If you’d like to know how Jordan avoids the proverbial clutter of cables in his studio, read his article on F-Stoppers
Jordan Bush graduated in marketing and sociology and worked as a software trainer and hardware technician at Apple. That’s probably where his fascination with routing cables as cleanly and tidy as possible originates from. Out of college, Jordan worked with designers and photographers in pre-press and after that, alongside his Job at Apple, part-time assisting a commercial photographer. There he got bitten by the bug and decided to start a business as a photographer.
Jordan contributes the monthly Foodographer column – images and words – to Lancaster County Magazine. Here it comes all together, his passion for photography, writing and cooking. Together with his fiancé Jessica he signed up for a year of cooking classes. Halfway through the course, Jordan pitched the idea for a story to Sue, his editor. The first article ran as a feature and Sue asked for more. The magazine had just hired a new and talented creative director and was about to undertake a gradual rebrand. When the team met to discuss ideas the column “Foodographer” was born.
When Foodographer came along, the Cambo stand proved to be an absolute necessity. Working with edible food in the context of cooking, propping, styling, lighting, and photographing, consistency is critical. The freedom to place a camera wherever needed greatly contributes to the styling and lighting quality of the final image. For studio visuals, Jordan tethers to a MacBook Pro, using Capture One 12. The MacBook Pro is mounted onto the Cambo stand, so even when shooting off-hand, the computer and tools move with the set. Capture One’s Capture Pilot mobile app pairs brilliantly with tethered capture and a studio stand (here is an article Jordan wrote about it).

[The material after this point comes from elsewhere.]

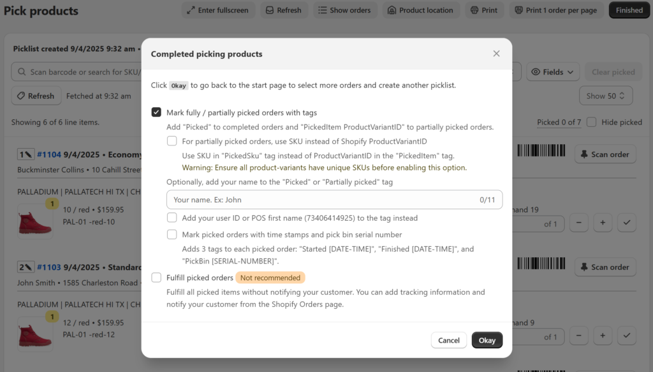Enable use SKU instead of ProductVariantID
The height and width of the screenshot is (372, 653).
(x=172, y=141)
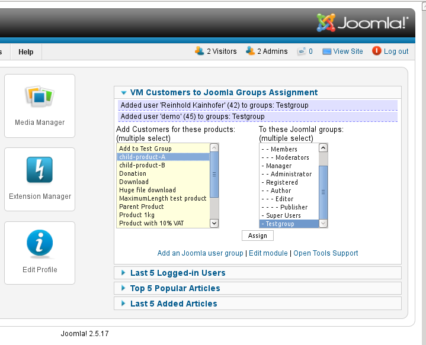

“My goal is to make people hungry, while using food as the excuse to a larger conversation, to elevate food culture, encourage folks to try something new and build community. Understanding specific foods, what makes it unique especially with cultural dishes (like pho), is critical to representing the story it tells. In making food look mouthwatering, my approach is similar to that in cooking: stay out of its way. The better the quality of ingredients, the better the taste. That happens to be true visually. Timing is a key consideration by setting up the most stable food elements first, as some dishes might be spent after one take that lasts an instant. Finding props and colors that supplement without distracting is another; I am always on the hunt for antique cooking tools.”
Jordan uses Nikon cameras and Nikkor PC lenses. The Cambo PCH geared head and Actus view camera are high on his wishlist. “The Nikkor 85 mm tilt shift is great, but I see the benefits of having flexibility.